The idea for Breadline Blue came from when I sang with a band that did music from the Great Depression, The Blue Eagle String Band. I always wanted to sing with a band! One day, I saw an ad in the paper that they were looking for a female singing. I auditioned with "You are my Sunshine" and got the gig. 

There were three of us, two men and myself. One of the guys played guitar and banjo, the other played guitar and mandolin. My fiddling wasn't good enough, or at least my confidence wasn't. I tried autoharp but I guess they didn't think that was so good. But I think I sang pretty good. We had a radio spot with WXRL and when we heard it played back, I did sound a lot like Rose Carter.

I convinced the guys to get dressed up and so did I. We looked and sounded the part. We played often at a local cafe. The whole idea was that was practice because the program was intended to be a historical presentation for schools and museums. 

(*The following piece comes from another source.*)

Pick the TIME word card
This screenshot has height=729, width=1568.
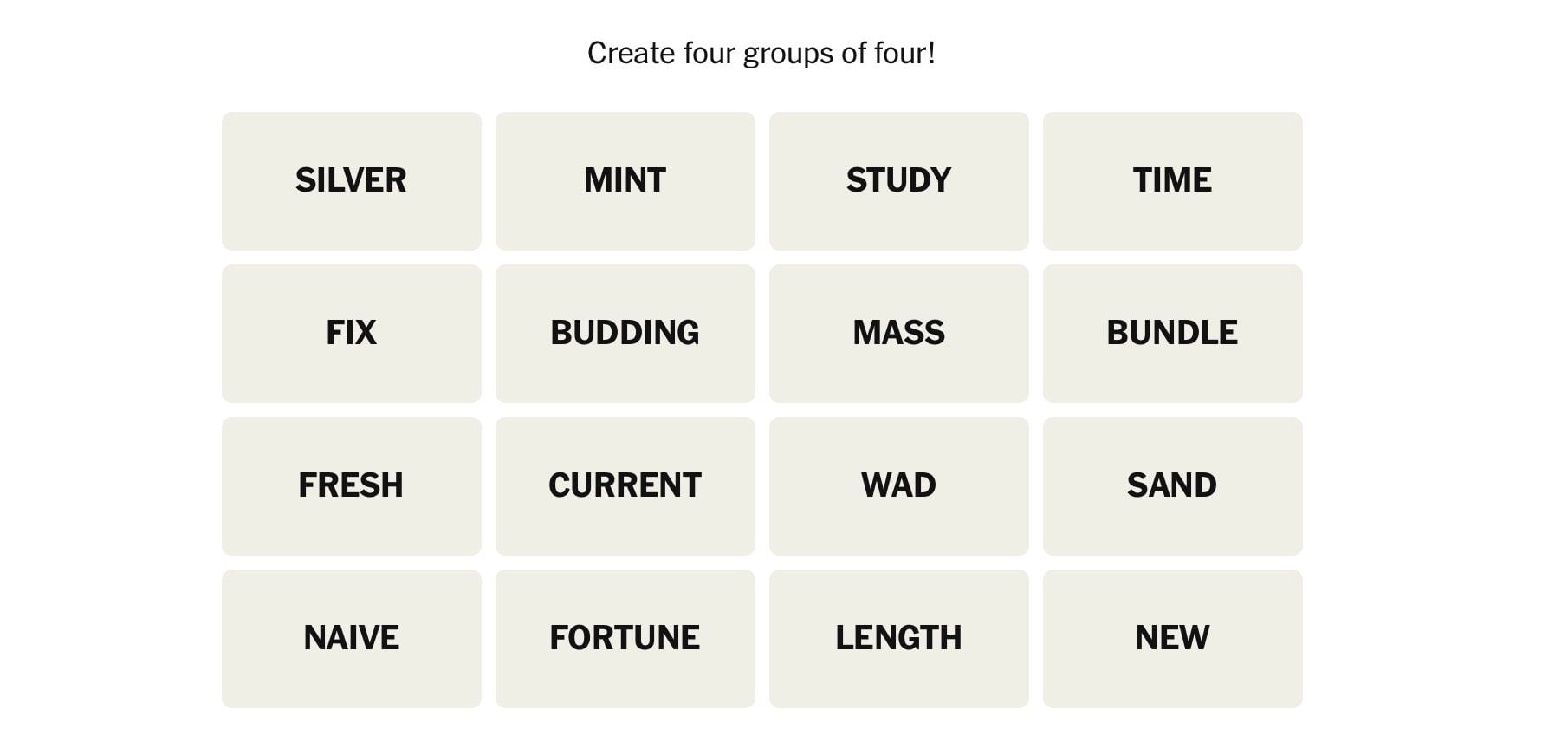pos(1172,180)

Anybody who has ever been in a band knows the whole band culture, and even though small and educational, stuff happens. I wasn't really privy to the "stuff," and just got notified that we weren't a group anymore. I was saddened by that, but enriched by the experience.

One of the tunes we played was titled Breadline Blues. The subject matter, other than being from the period, had nothing to do with my book, but I loved the title. I talked at length with our group leader who didn't think I could pull off the delicate issues of a young person riding the rails. He read the book and disagreed with himself. I DID pull it off, and with his blessing. For all the difficulties a band can have, he was well studied on the subject. 

I learned a lot about the time period from the songs, from the band, and from my own research, too. It's a very important part of American history and my hope is Breadline Blue will inspire young people to know more about it. Did you know: At least 500,000 youth were homeless and on the road? That's relevant.